Collected data entries:
************

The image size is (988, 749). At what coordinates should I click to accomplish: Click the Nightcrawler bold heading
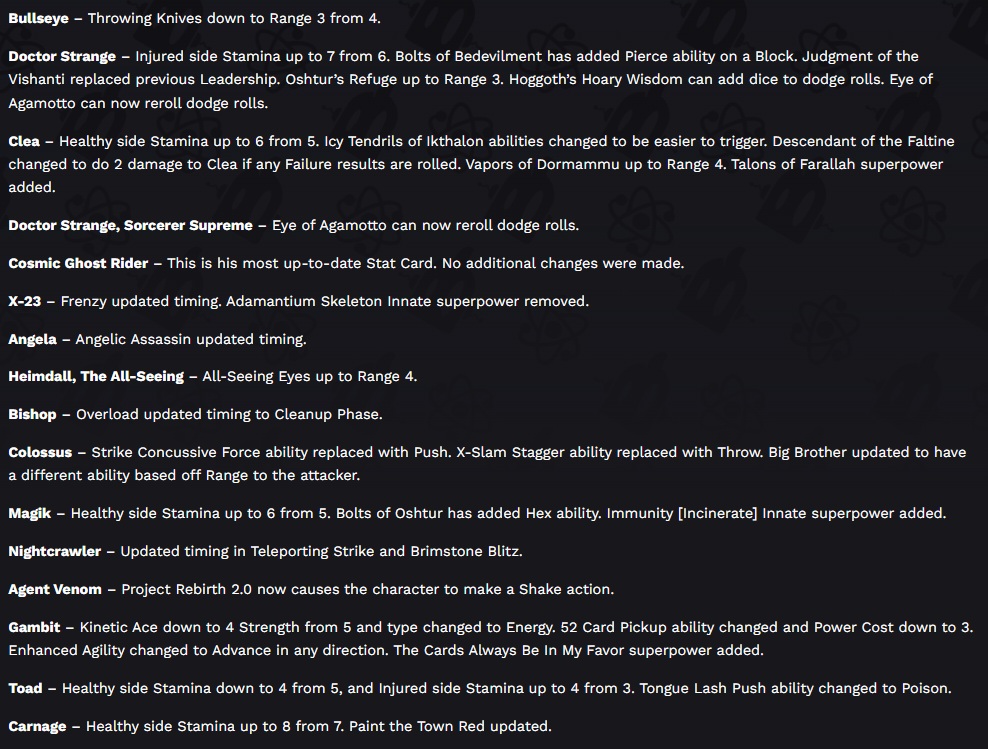55,551

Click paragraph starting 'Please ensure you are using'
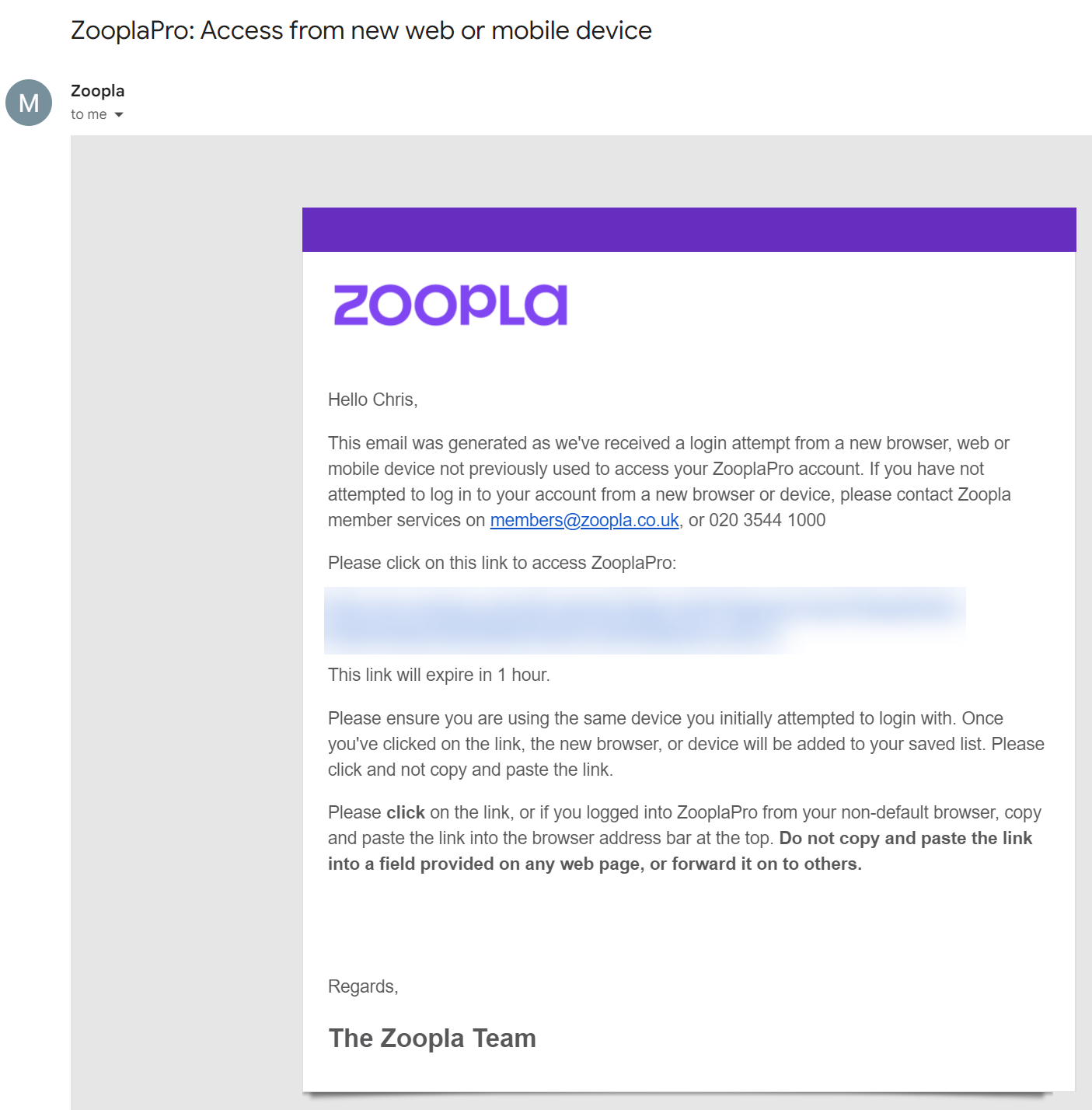click(686, 744)
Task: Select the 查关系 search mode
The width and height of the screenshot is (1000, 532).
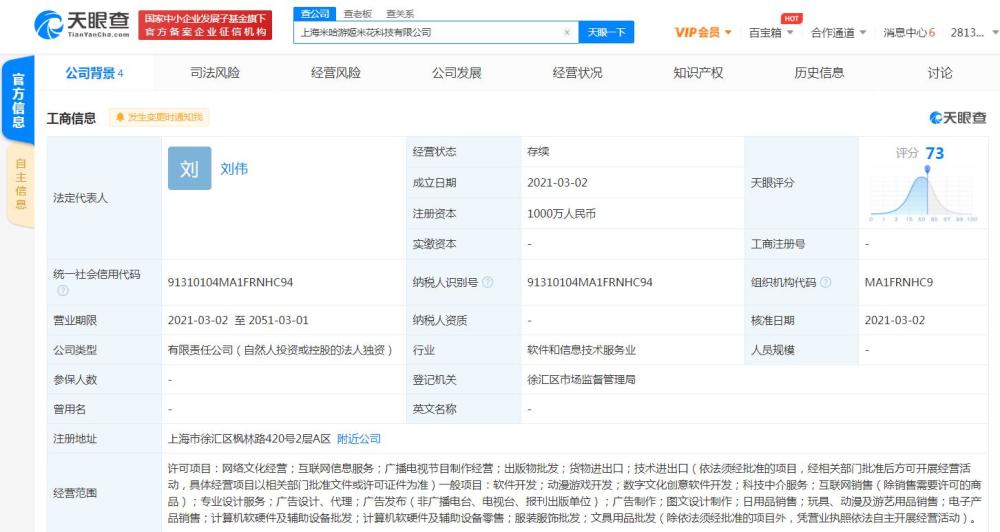Action: tap(400, 13)
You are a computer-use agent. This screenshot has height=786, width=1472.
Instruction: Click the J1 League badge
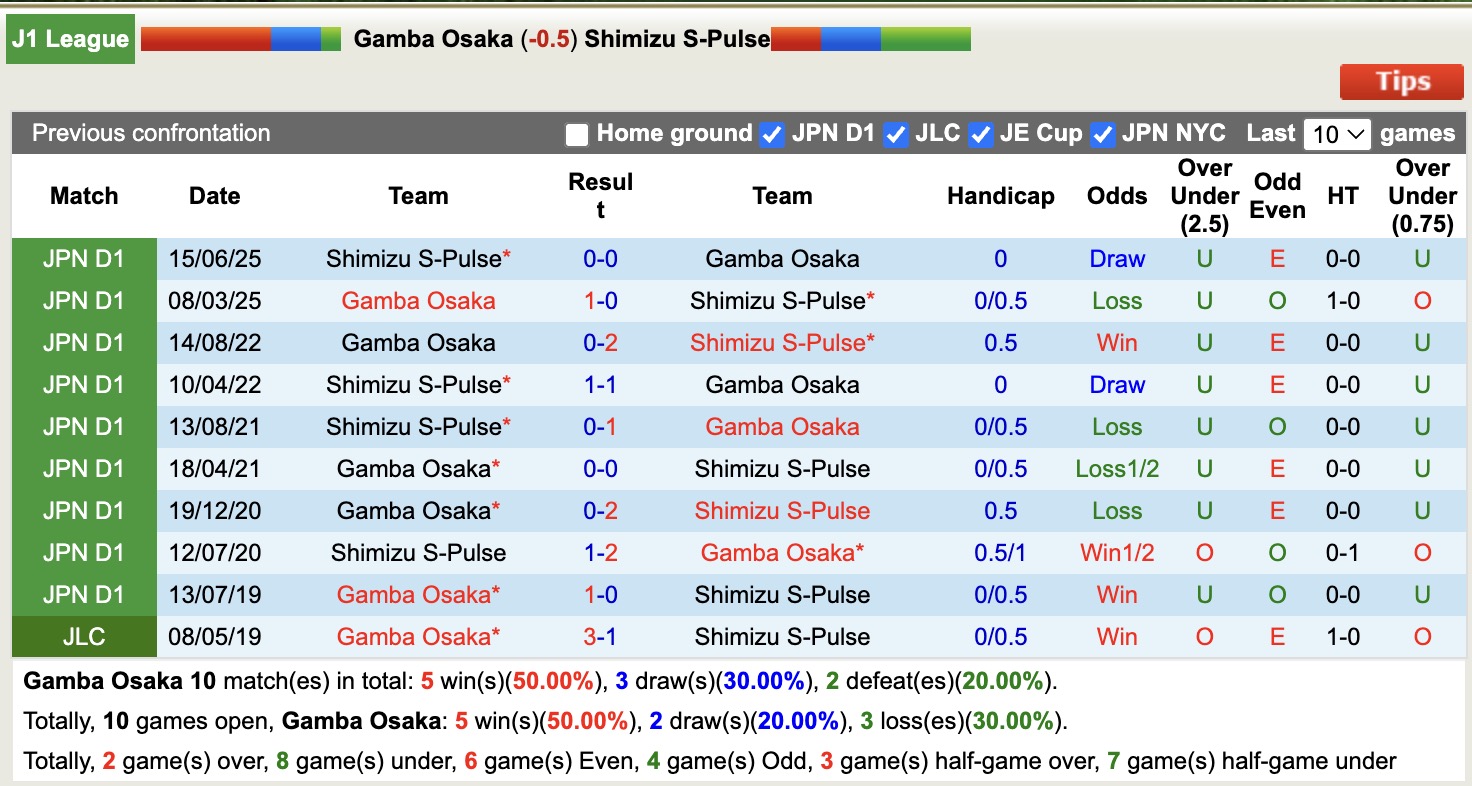(68, 38)
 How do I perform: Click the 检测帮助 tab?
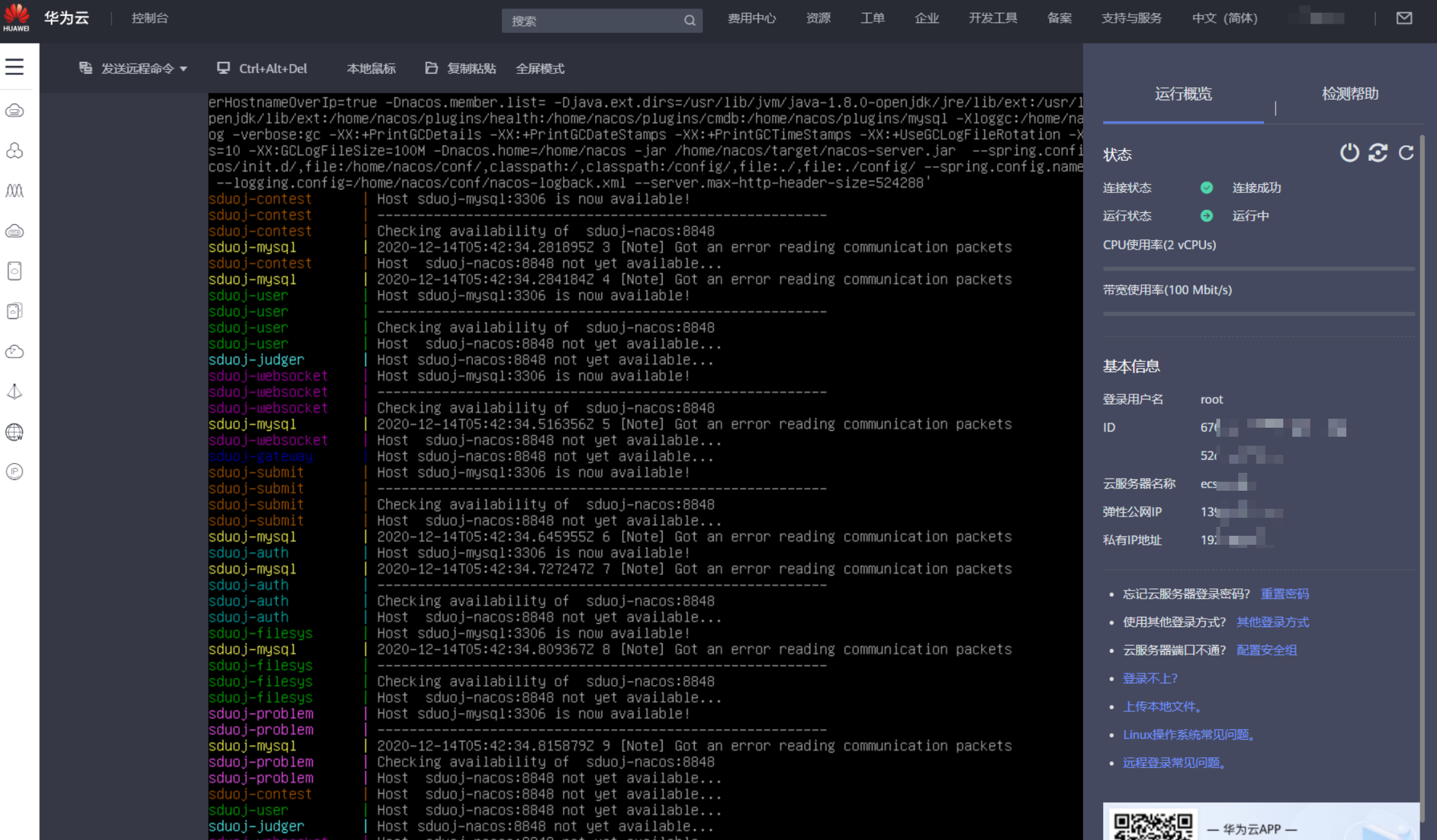pyautogui.click(x=1348, y=93)

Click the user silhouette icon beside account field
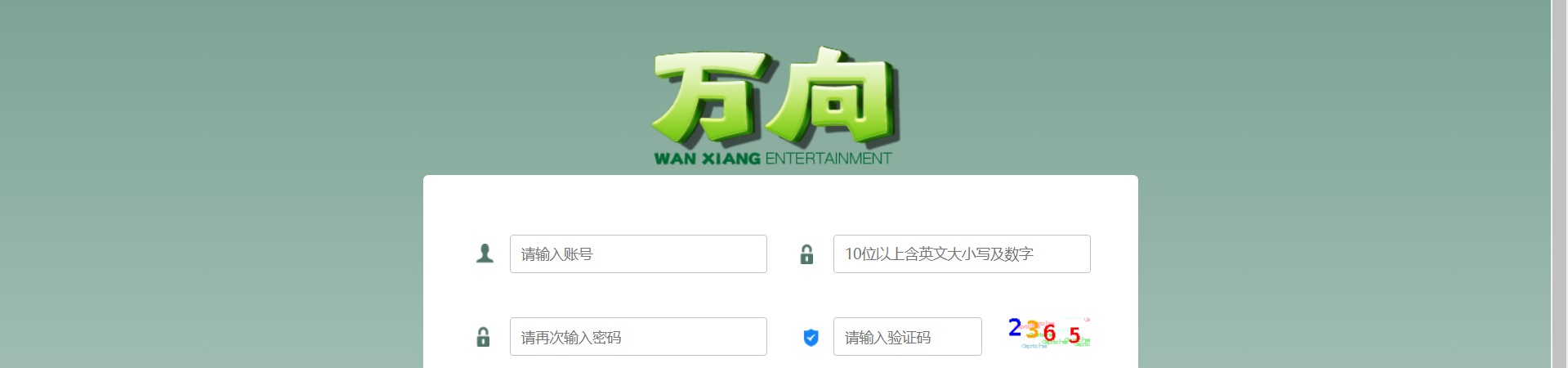[x=485, y=254]
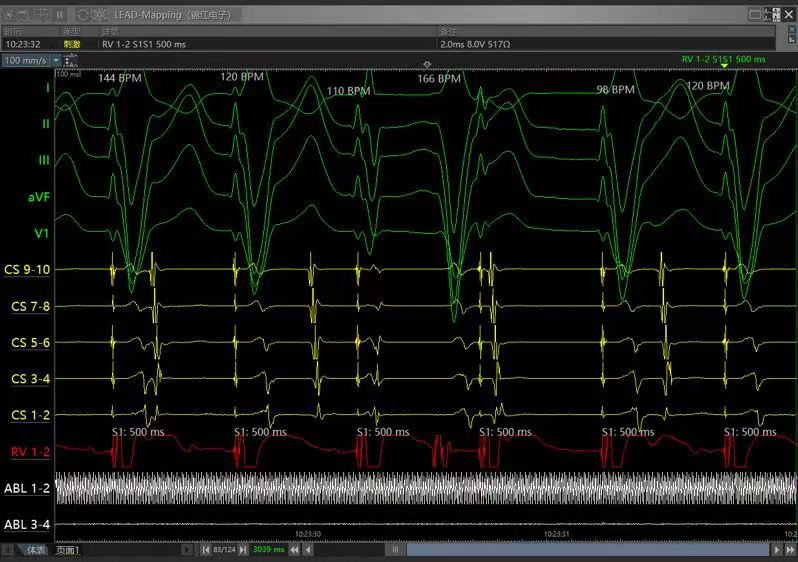Select the RV 1-2 S1S1 500 ms log entry
Viewport: 798px width, 562px height.
coord(146,44)
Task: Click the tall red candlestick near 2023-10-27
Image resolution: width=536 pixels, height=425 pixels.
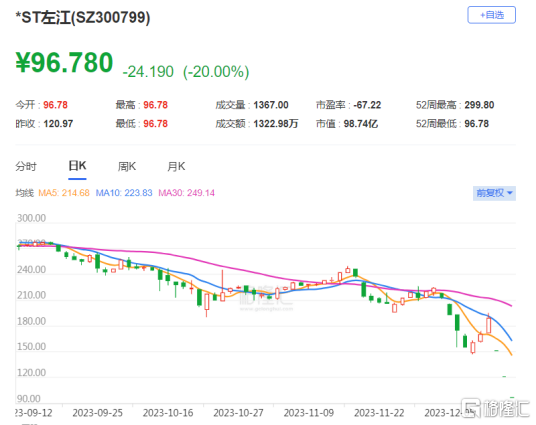Action: [x=223, y=286]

************

The answer must be every line from the entries above that holds the string "Task".

Task: Select the 查关系 search mode
Task: Click the tall red candlestick near 2023-10-27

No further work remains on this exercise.